Univariate Yatchew Test

Let $Y$ and $D$ be two random variables. Let $m(D) = E[Y|D]$. The null hypothesis of the test is that $m(D) = \alpha_0 + \alpha_1 D$ for two real numbers $\alpha_0$ and $\alpha_1$. This means that, under the null, $m(.)$ is linear in $D$. The outcome variable can be decomposed as $Y = m(D) + \varepsilon$, with $E[\varepsilon|D] = 0$ and $\Delta Y = \Delta \varepsilon$ for $\Delta D \to 0$. In a dataset with $N$ i.i.d. realisations of $(Y, D)$, one can test this hypothesis as follows:

sort the dataset by $D$;
denote the corresponding observations by $(Y_{(i)}, D_{(i)})$, with $i \in \lbrace 1, ..., N\rbrace$;
approximate $\hat{\sigma}^2_{\text{diff}}$, i.e. the variance of the first differenced residuals $\varepsilon_{(i)} - \varepsilon_{(i-1)}$, by the variance of $Y_{(i)} - Y_{(i-1)}$;
compute $\hat{\sigma}^2_{\text{lin}}$, i.e. the variance of the residuals from an OLS regression of $Y$ on $D$.

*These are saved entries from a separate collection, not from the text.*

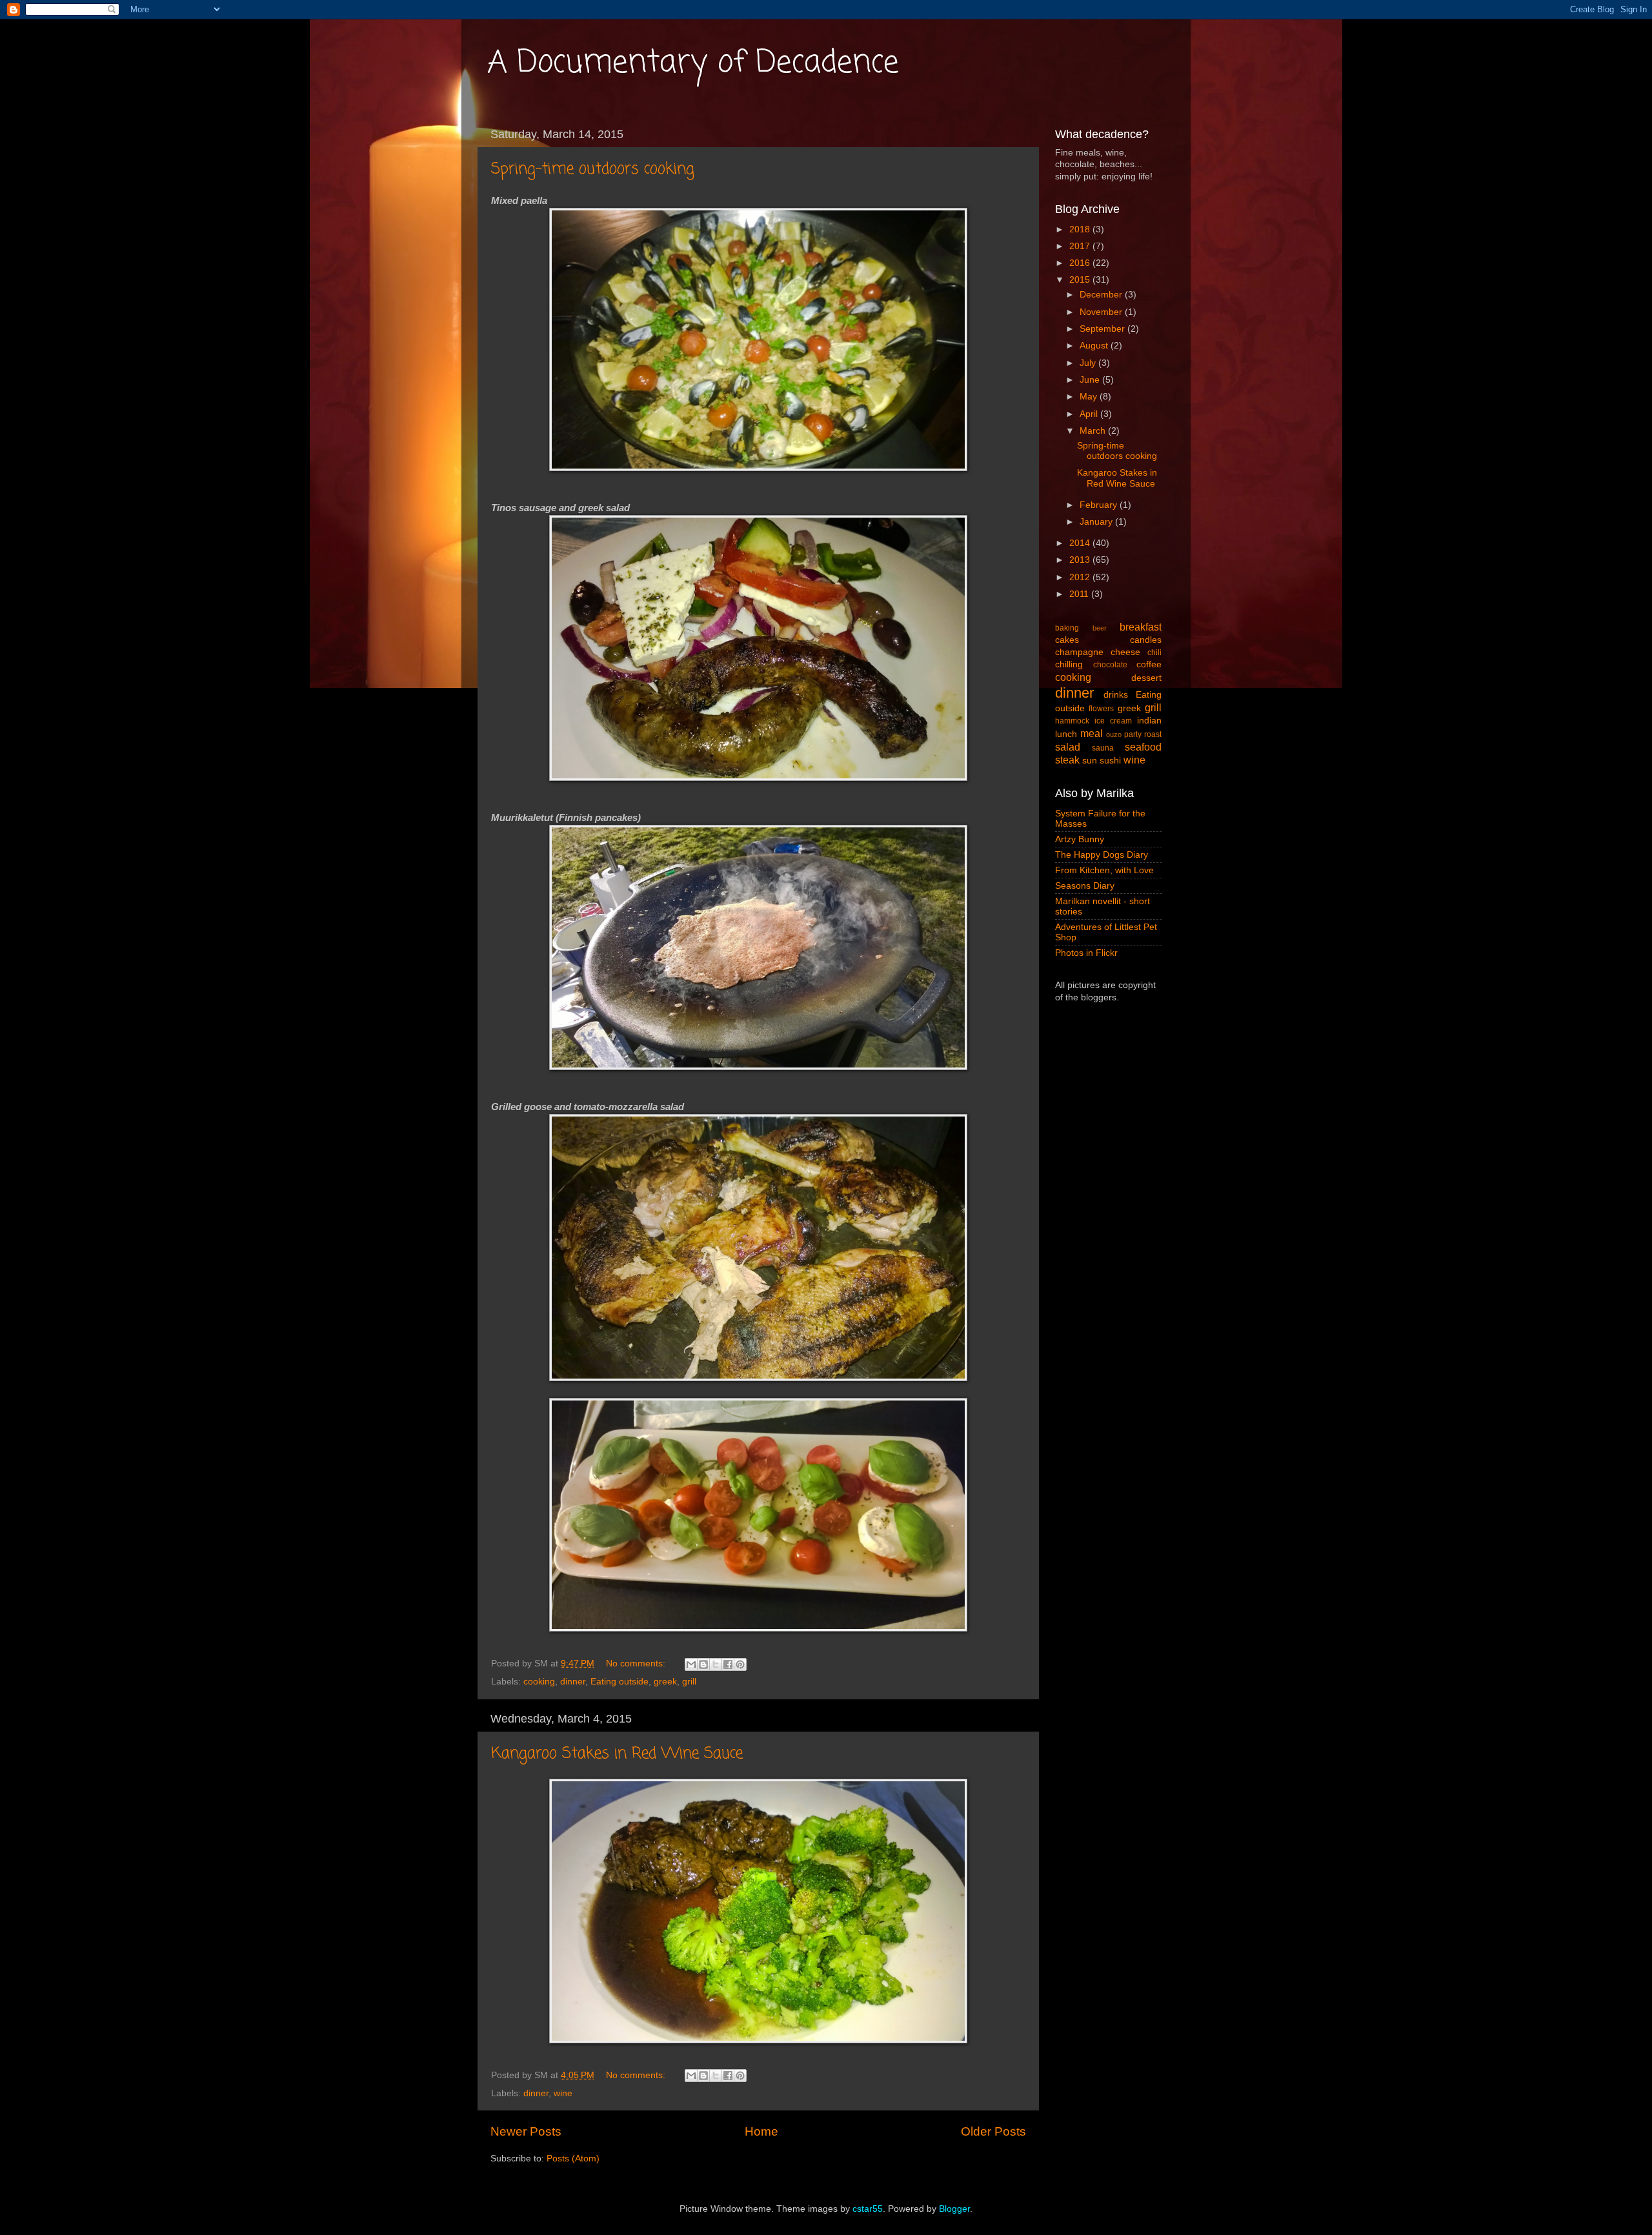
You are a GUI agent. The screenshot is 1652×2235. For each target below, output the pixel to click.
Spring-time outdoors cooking (592, 169)
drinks (1115, 695)
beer (1100, 628)
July (1089, 363)
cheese (1125, 652)
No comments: (637, 1663)
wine (563, 2093)
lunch (1066, 734)
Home (761, 2131)
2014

Heuristically, the validity of step (3) derives from the fact that $Y_{(i)} - Y_{(i-1)}$ = $m(D_{(i)}) - m(D_{(i-1)})$ + $\varepsilon_{(i)} - \varepsilon_{(i-1)}$ and the first difference term is close to zero for $D_{(i)} \approx D_{(i-1)}$. Sorting at step (1) ensures that consecutive $D_{(i)}s$ are as close as possible, and when the sample size goes to infinity the distance between consecutive observations goes to zero. Then, Yatchew (1997) shows that under homoskedasticity and regularity conditions $$T := \sqrt{G}\left(\dfrac{\hat{\sigma}^2_{\text{lin}}}{\hat{\sigma}^2_{\text{diff}}}-1\right) \stackrel{d}{\longrightarrow} \mathcal{N}\left(0,1\right).$$ Then, one can reject the linearity of $m(.)$ with significance level $\alpha$ if $T > \Phi(1-\alpha)$. If the homoskedasticity assumption fails, this test leads to overrejection. De Chaisemartin & D'Haultfoeuille (2024) propose a heteroskedasticity-robust version of the test statistic above. This version of the Yatchew (1997) test can be implemented by running the command with the option het_robust.